Günü böyle bitirdi. Biraz iş, çokça haber ve yorum okuyarak. Facebook’a bile girdi. Bazı facebook arkadaşlarının takılmalarından rahatsız oldu, bazılarının da duvar paylaşımlarından. İçlerinden en fanatiklerini arkadaşlıktan çıkardı. Yasın ikinci aşamasındaydı. Ne zaman biteceğini bilmiyordu. Mesai sonu geldiğinde, hazırlanıp odasını kapattı, ışıkları söndürdü, özellikle herkesin gitmesini beklemişti binadan ayrılmak için, ne servis önü geyiklerine, ne iş sonu mesajlarına katlanamazdı çünkü. Kartını okutup odasını anahtarını teslim ettiğinde kapıcıya beklemediği bir ikram ile karşılaştı. Geleneksel ramazan paketi onun için de ayrılmış, izinden dönmesi beklenmiş, şimdi de kapıda onu bekliyordu götürmesi için eve. Paketle metrobüse binemezdi. Ağır koliyi kucaklayıp elinde üst caddeye kadar taşıdı. Bir taksi şoförünün paket ile ilgili komik olmayan esprisine gülümseyerek cevap verdi. Caddeyi elinde paket ile geçti ve dolmuş durağına yetişti. Henüz ortalıkta dolmuş yoktu. Kendi gibi mesaisi bitenler dolmuş bekliyordu sırada. Sıraya girdi. Her şey önceki günler gibiydi, trafik, dükkanlar, çocuklar, belediye otobüsleri, caddede koşturanlar, yavaş yavaş çöken akşam karanlığı, hiçbiri değişmemişti. Ama bugün ertesi gündü. Dün değildi. Dün çok uzakta kalmıştı, bugün yepyeni bir gündü ve yeni bir dönemin başlangıcı olmalıydı.

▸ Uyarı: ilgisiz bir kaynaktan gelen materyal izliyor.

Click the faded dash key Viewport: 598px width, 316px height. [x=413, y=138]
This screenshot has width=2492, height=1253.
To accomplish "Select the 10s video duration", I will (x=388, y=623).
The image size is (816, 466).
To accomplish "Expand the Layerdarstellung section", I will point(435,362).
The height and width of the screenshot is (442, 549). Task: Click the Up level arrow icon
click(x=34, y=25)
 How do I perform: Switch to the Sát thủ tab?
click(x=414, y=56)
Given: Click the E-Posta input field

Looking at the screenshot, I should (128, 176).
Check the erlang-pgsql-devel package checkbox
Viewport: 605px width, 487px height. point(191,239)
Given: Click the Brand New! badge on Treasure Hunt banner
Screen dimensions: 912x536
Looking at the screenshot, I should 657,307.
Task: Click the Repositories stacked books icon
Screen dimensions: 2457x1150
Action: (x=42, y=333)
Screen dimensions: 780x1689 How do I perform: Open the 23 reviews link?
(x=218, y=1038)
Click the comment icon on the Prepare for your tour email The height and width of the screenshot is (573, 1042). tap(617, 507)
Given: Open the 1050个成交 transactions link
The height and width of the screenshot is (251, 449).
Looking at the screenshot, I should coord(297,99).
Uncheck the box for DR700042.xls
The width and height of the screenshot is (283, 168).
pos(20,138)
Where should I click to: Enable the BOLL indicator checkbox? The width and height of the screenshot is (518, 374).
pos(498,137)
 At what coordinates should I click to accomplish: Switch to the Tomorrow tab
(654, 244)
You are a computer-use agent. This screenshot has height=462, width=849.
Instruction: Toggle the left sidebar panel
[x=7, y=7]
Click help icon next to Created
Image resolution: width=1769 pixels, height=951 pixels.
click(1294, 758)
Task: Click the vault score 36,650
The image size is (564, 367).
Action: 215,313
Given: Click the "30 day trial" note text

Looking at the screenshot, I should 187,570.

Dolmuşun şoförü geldi, binecekleri dolmuşu getirdi, sıradakiler doluştular, en arkaya geçti o da, paketi koltuğun altına sıkıştırıp ayaklarıyla da paketin önünü kapattı. Halen üç kişi bekliyordu şoför hareket etmek için. Yolu izledi o da, yürüyenleri, kurtulmak istiyordu hepsinden, eve gitmek, televizyonu açmak ve her şeyin bir hata olduğunun açıklanmasını duymak istiyordu. Özür dilemezlerse bile razıydı, yanlışlarının farkına varmış olduklarını itiraf etmeleri yeterliydi. Bir yanlış değerlendirme olmuş diyeceklerdi, savunmasız ceza vermemeliydik, bilemedik, hata yaptık, herkes yapar diye ekleyeceklerdi, kıyamet kopacaktı belki ama adalet yerini bulacaktı yine de. Çivisi çıkmış bir dünyada halen adalet beklemek ne derece doğruydu bilmiyordu ama uğradığı haksızlık canını yakıyordu, bir yakını öldürülmüş ve herkes sanki cinayet işlenmemiş gibi davranıyordu. Masumların cezalandırıldığı bir dünyada neye inanabilirdi ki, işte çok sevdiği ülkesi kimseyi dinlemeden mahkum etmişti sevdiğini ve hakkını savunması bir suçtu artık. Bundan sonra hangi yüzle, hangi sebeple yaşayacağını bilemiyordu.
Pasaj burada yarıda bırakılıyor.